Die Ferien waren wohl noch nie so schlimm gewesen wie jetzt. Ich saß neben Harry im Blumenbeet unter dem Wohnzimmerfenster der Dursleys und lauschte den Abendnachrichten. Es hatte keinen Zweck sich zu ihnen ins Wohnzimmer setzen zu wollen, sie stellten dann immer komische Fragen, und Onkel Vernon führte nur zu gerne aus, wie dumm Dudley war(was er natürlich nicht so formulierte) und zeigte, wie unglaublich blauäugig die beiden mit ihm waren. Also saßen und lagen wir unter dem Fenster und lauschten.

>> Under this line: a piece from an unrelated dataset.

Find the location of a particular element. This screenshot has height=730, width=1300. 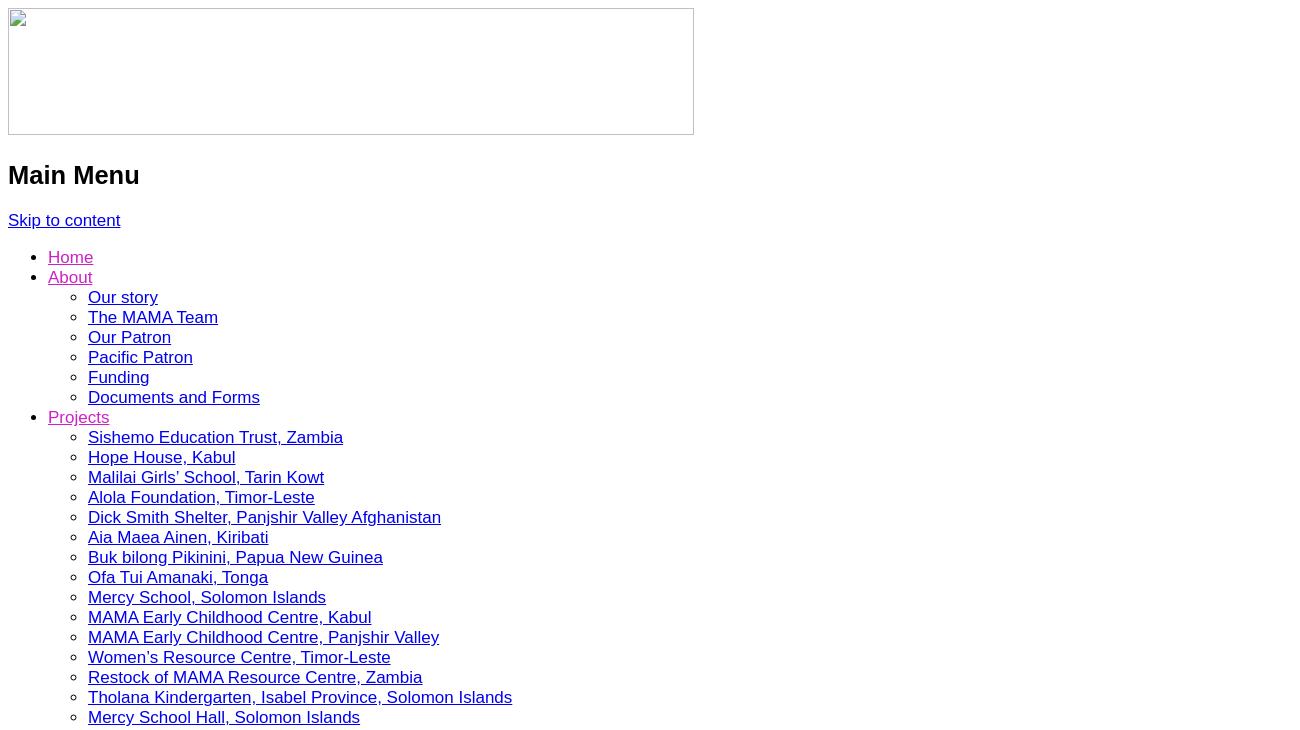

'Restock of MAMA Resource Centre, Zambia' is located at coordinates (254, 677).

Wir sahen beide leicht ungesund aus, was jedoch auch daran lag, dass wir beide in der so gesehen doch recht kurzen Zeit, in der bisher Ferien waren, ziemlich schnell gewachsen waren. Harry zugegeben noch ein gutes Stück mehr als ich. Unsere T-Shirts waren ausgeblichen und kaputt, auch die Jeans-Hosen hatten einige Löcher zu viel und von den ein wenig kleinen Schuhen schälten sich die Sohlen. Zusammengenommen sahen wir beide nicht gerade aus wie Leute, die man gern in seinem Vorgarten hatte, aber der vor sich hin welkende Hortensienbusch verbarg uns vor neugierigen Blicken.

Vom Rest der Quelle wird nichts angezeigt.